Clause 16 amends section 56 to provide for an application by a licensed bingo
employee for a special employee's or technicians licence to be expedited. Clause 17
amends section 77 to increase the accountability of technicians who install gaming
equipment etc. The installation must be certified by the technician. It is an offence to
sign a certificate knowing it to be false. Clause 18 amends section 107A to enable
the Authority to delegate to a committee of 3 members, any power or function of the
Authority under Division 4 of Part 3.
16.5 ¯ Part 4 - Amendment of the Club Keno Act 1993
Clause 21 increases the amount which must be returned to players in club keno
games. Clause 22 reduces the tax rate on club keno.
16.6 ¯ Amendment of the Gaming and Betting Act 1994
Clause 24 extends the Authority's powers to approve totalisator equipment to
equipment which is used in connection with an approved betting competition. Clause 26 amends
section 92A to remove a superfluous reference. The delegation power is still limited.

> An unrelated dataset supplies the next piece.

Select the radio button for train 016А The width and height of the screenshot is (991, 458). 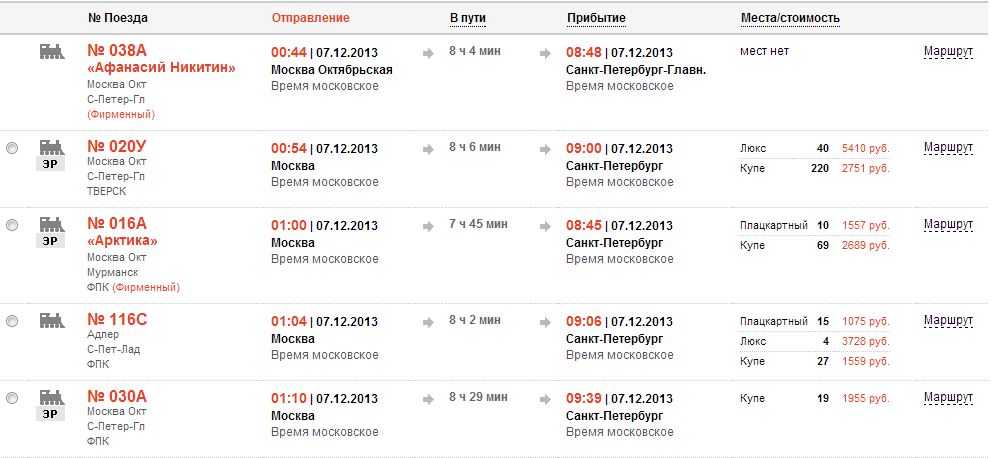(12, 225)
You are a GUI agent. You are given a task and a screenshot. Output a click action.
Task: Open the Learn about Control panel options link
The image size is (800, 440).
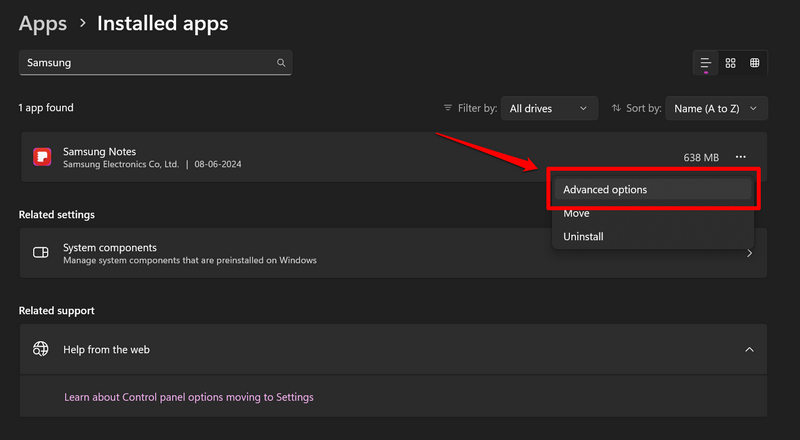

16.7 ¯ Part 6 - Amendment of the Lotteries Gaming and Betting Act 1966
Clause 28 inserts a new section 5A which enables the Board to delegate to a
committee of 3 members of the Board, powers of the Board with respect to hearings. Clause
31 inserts a new section 6FL to enable the Board to grant a provisional operator's
licence to a natural person in respect of a bingo centre. Clause 32 inserts a new
section 6FTA into the Act to provide for an application for a bingo employee's licence by
a licensed technician or casino or gaming special employee to be expedited. Clause 33
inserts a new section 6FUA which provides that the Director may, pending a decision on an
application for an employee's licence grant the applicant a provisional licence. Clause
35 amends sections 18,23 and 66B to provide for gaming offences in another State or
Territory to be declared laws corresponding to the offences in those sections. The
Committee notes the comments in the Second Reading Speech:-
"This is a technical refinement of an existing provision which provides that
gaming offences of another state or a territory may be declared to be laws that correspond
to certain Victorian gaming offences. The commission of those corresponding offences may
then be considered in imposition of a penalty for a Victorian offence."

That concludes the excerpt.